■ What you will do:
Recast the rows below as a JSON list of strings, one string per line, from the line containing "940x360 pixels. At" through the end of the rows, both ends included. Leave out blank lines and the pictures.

■ Data shown:
^^^^^^^^
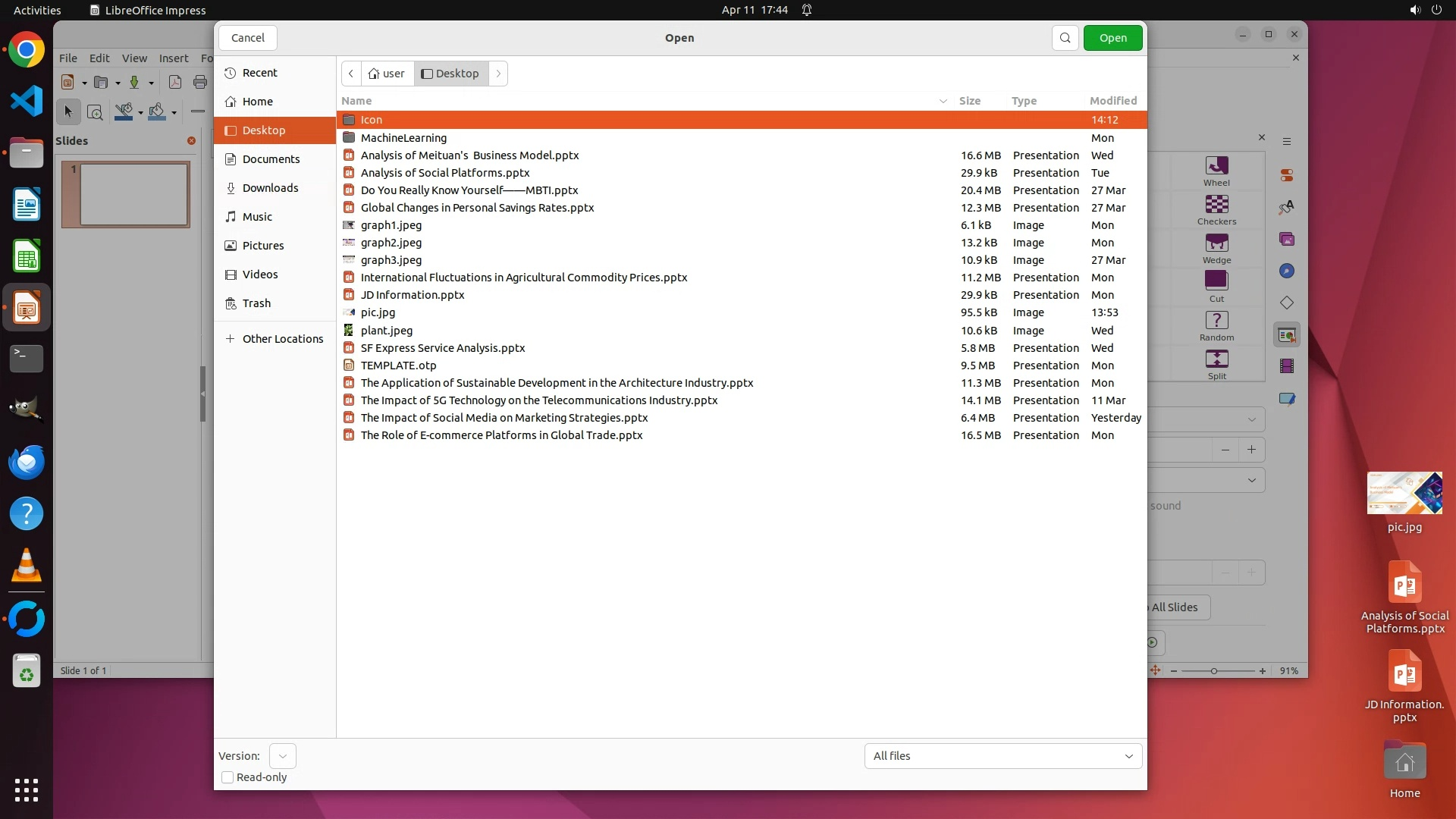Open the View menu

click(x=134, y=58)
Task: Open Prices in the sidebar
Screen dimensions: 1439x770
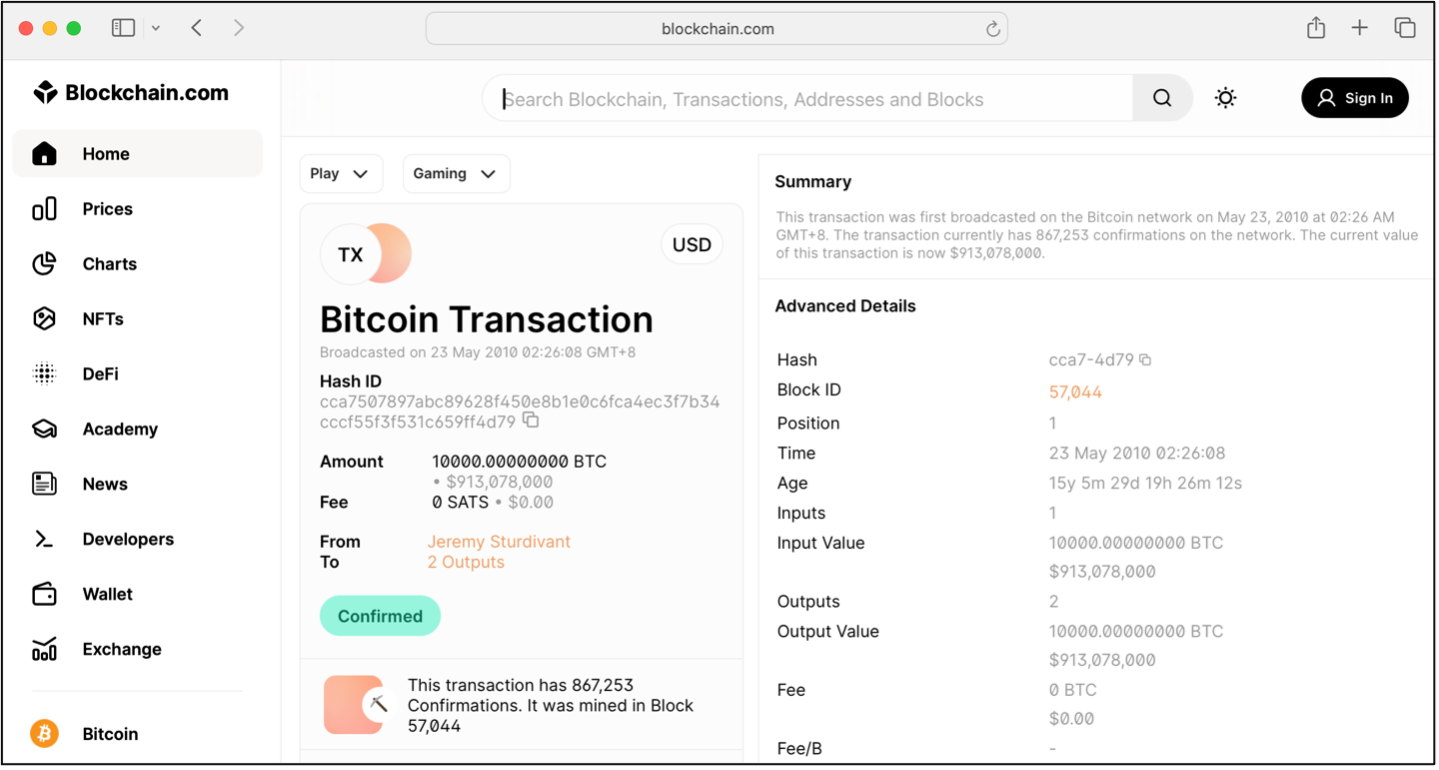Action: tap(107, 209)
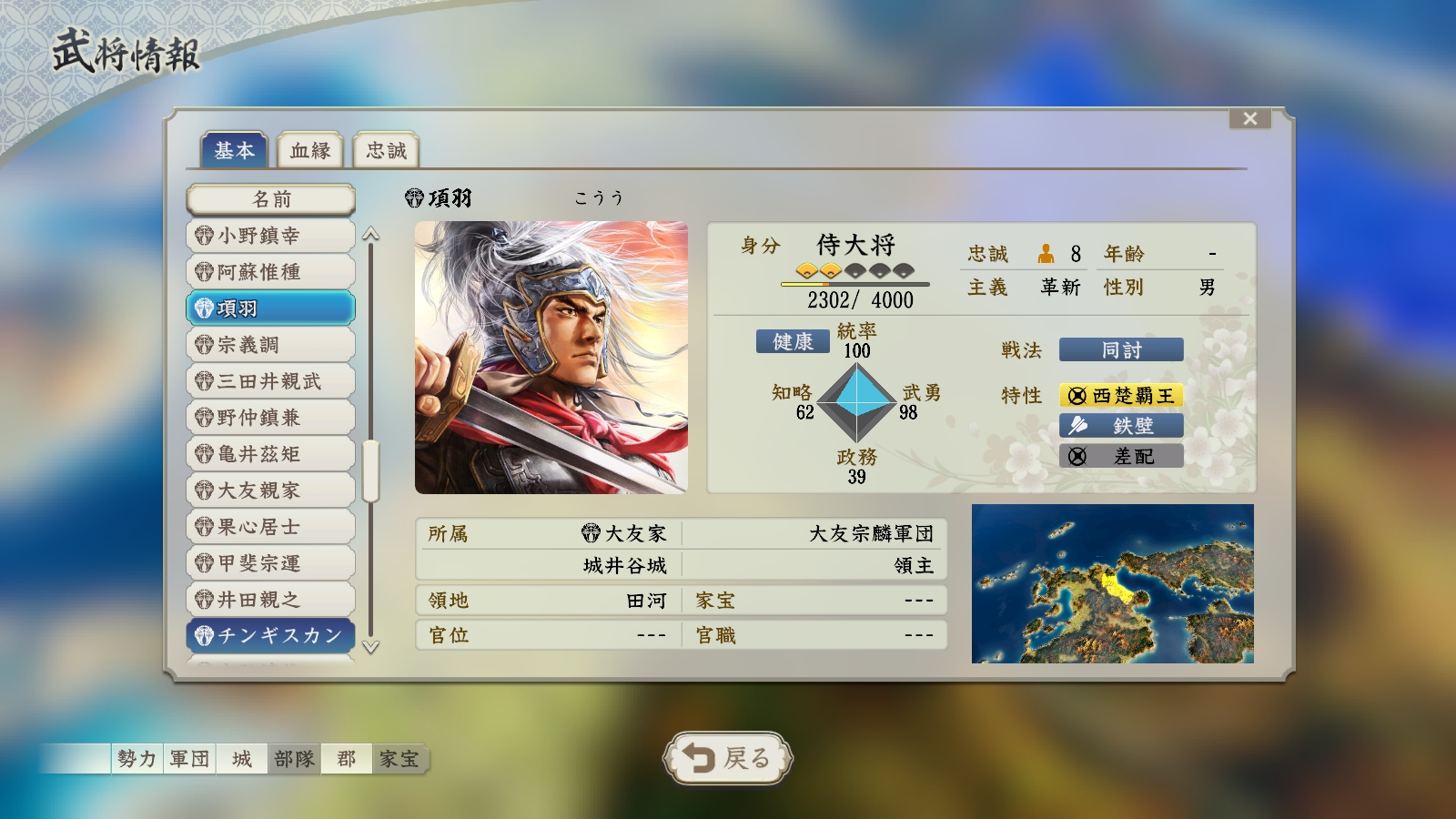Click the rank fan icons under 侍大将
Image resolution: width=1456 pixels, height=819 pixels.
(854, 270)
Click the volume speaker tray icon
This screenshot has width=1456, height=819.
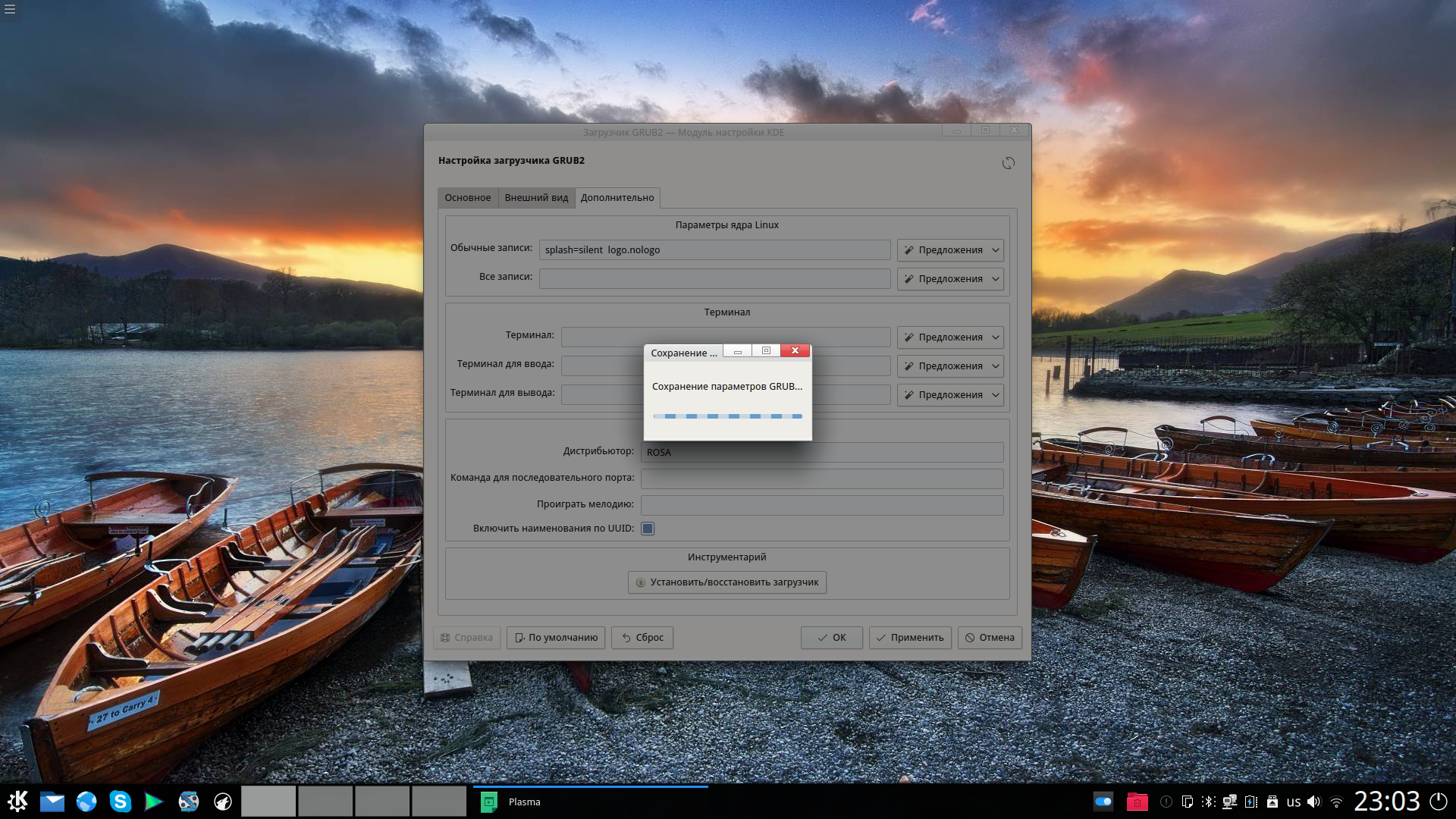click(x=1314, y=802)
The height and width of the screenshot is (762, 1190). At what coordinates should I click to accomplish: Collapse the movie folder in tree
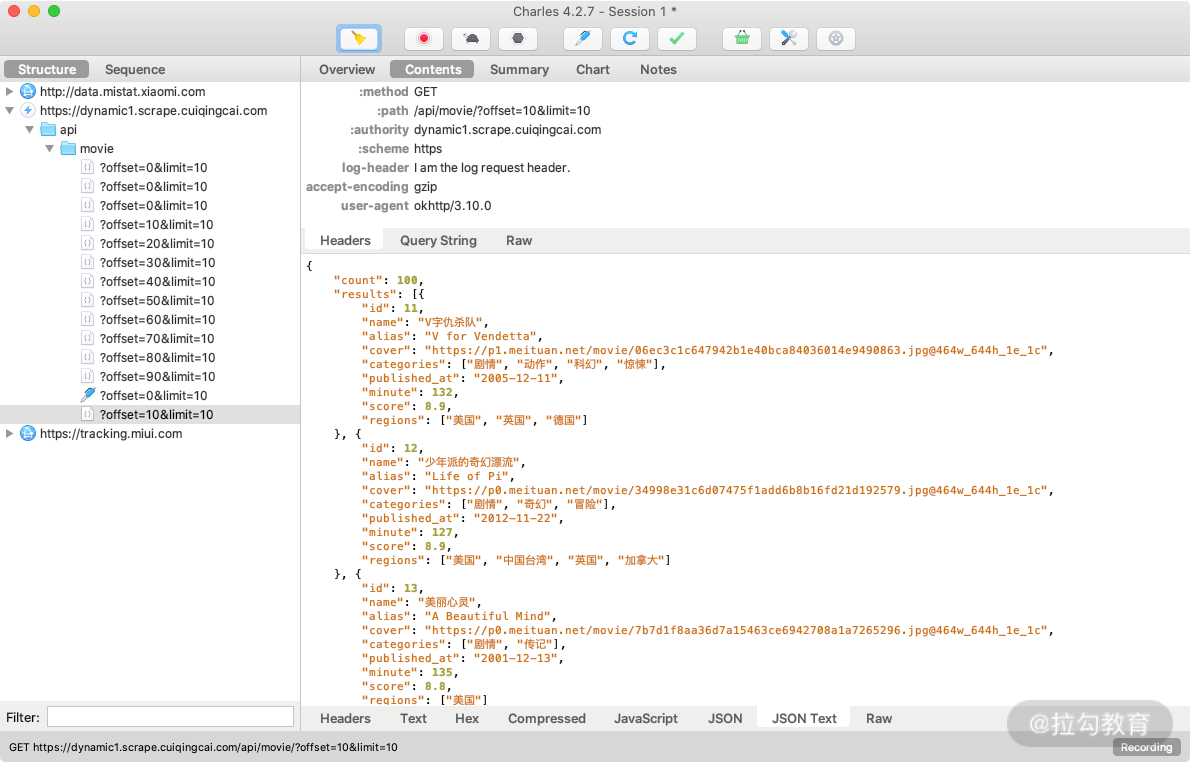[50, 149]
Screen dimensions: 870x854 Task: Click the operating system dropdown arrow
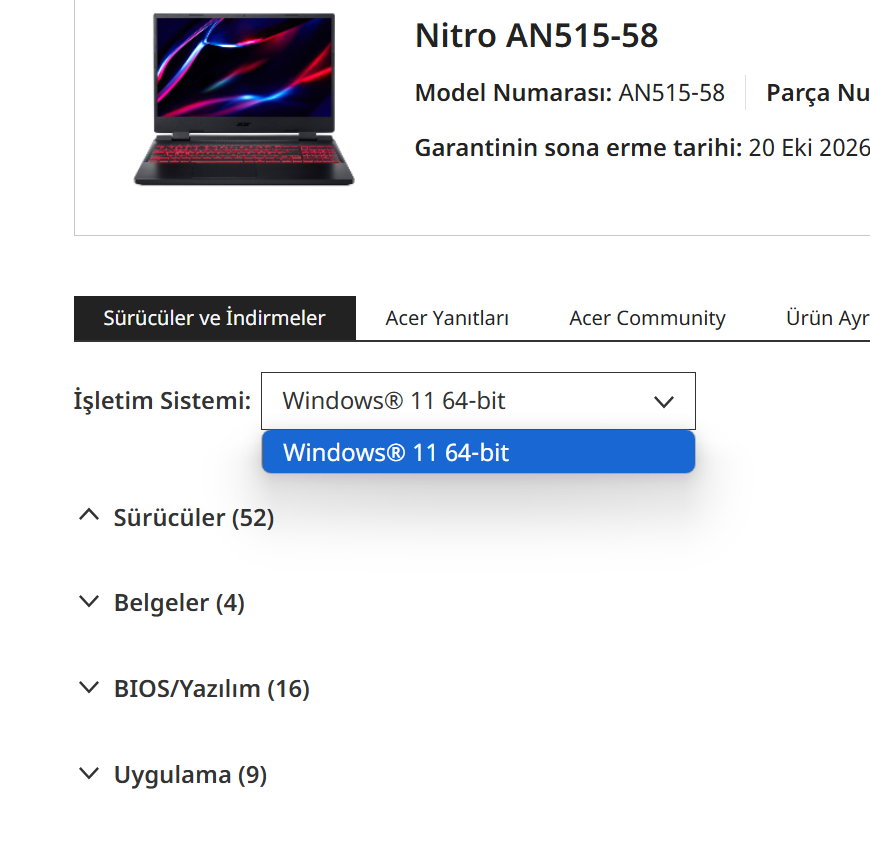pyautogui.click(x=663, y=402)

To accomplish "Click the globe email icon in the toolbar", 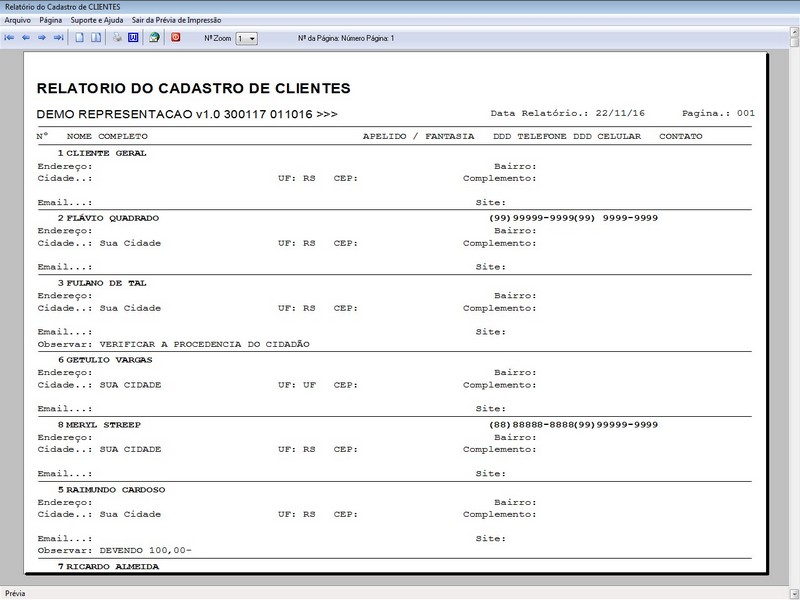I will tap(154, 38).
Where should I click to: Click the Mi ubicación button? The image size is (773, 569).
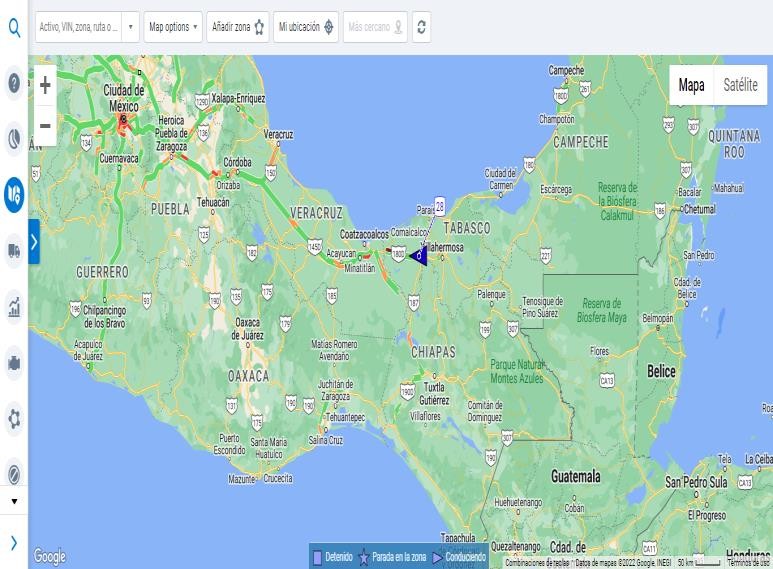306,27
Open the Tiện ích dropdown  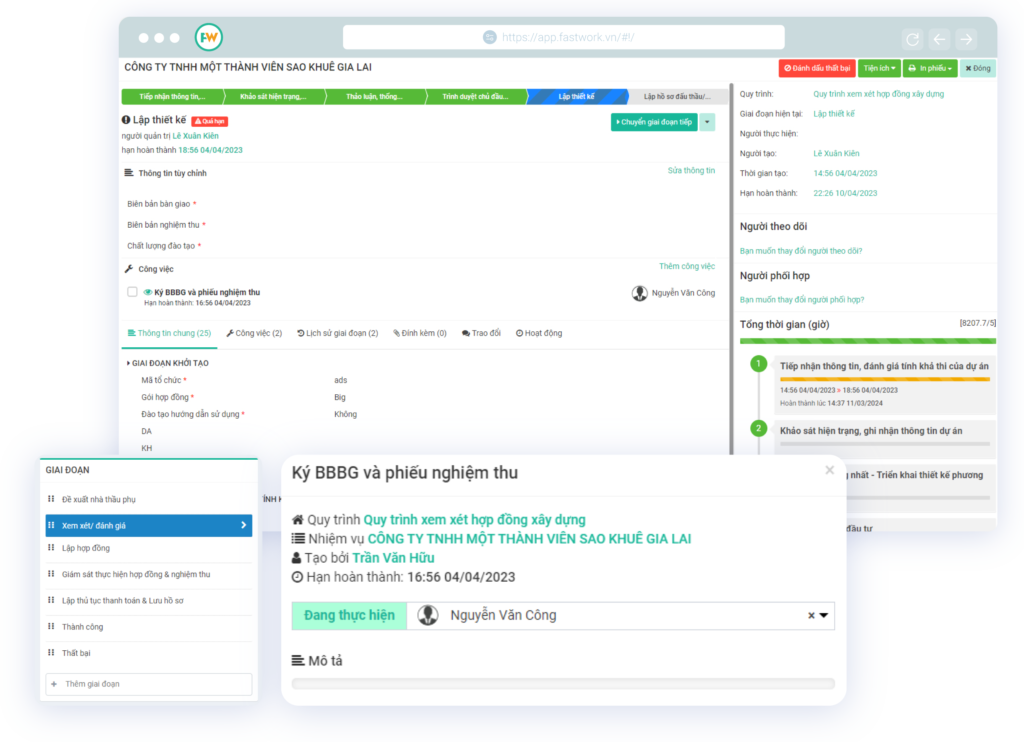pyautogui.click(x=879, y=68)
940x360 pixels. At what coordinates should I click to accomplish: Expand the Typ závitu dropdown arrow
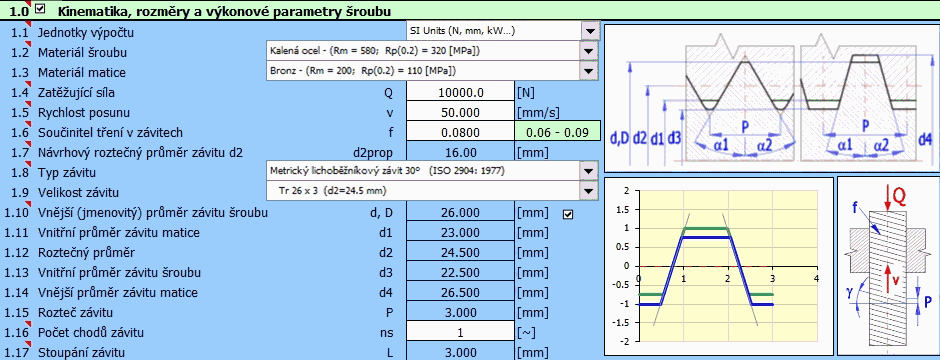tap(590, 172)
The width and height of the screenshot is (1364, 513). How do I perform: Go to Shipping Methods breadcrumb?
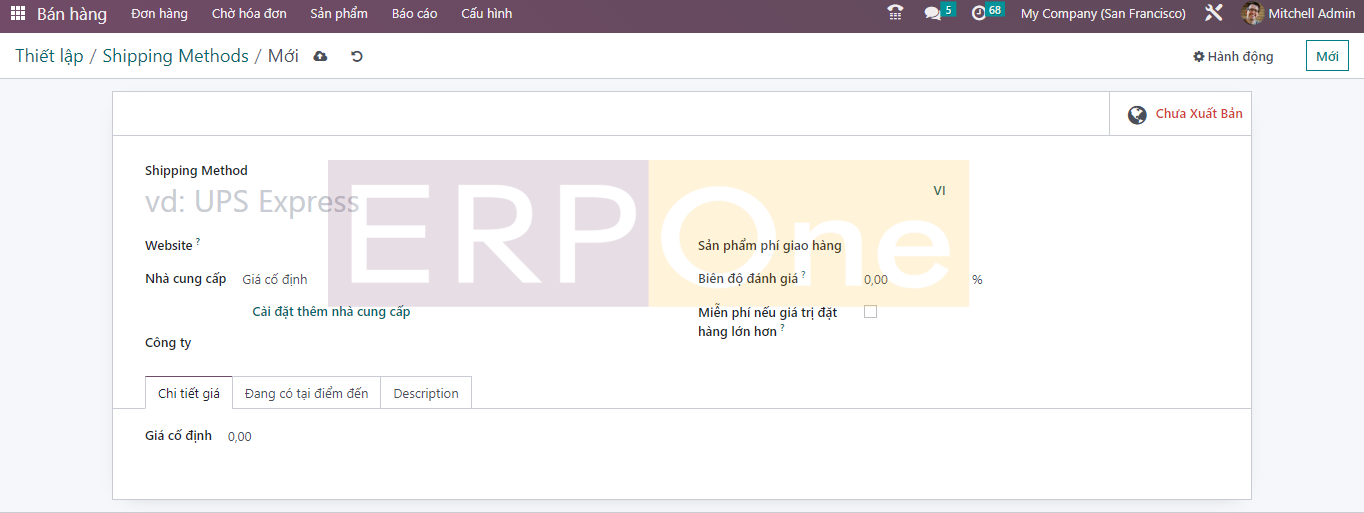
^^^^^^^^
■ Solution for this exercise:
[
  "940x360 pixels. At what coordinates should I click to accomplish: Expand the Typ závitu dropdown arrow",
  "tap(590, 172)",
  "The width and height of the screenshot is (1364, 513). How do I perform: Go to Shipping Methods breadcrumb?"
]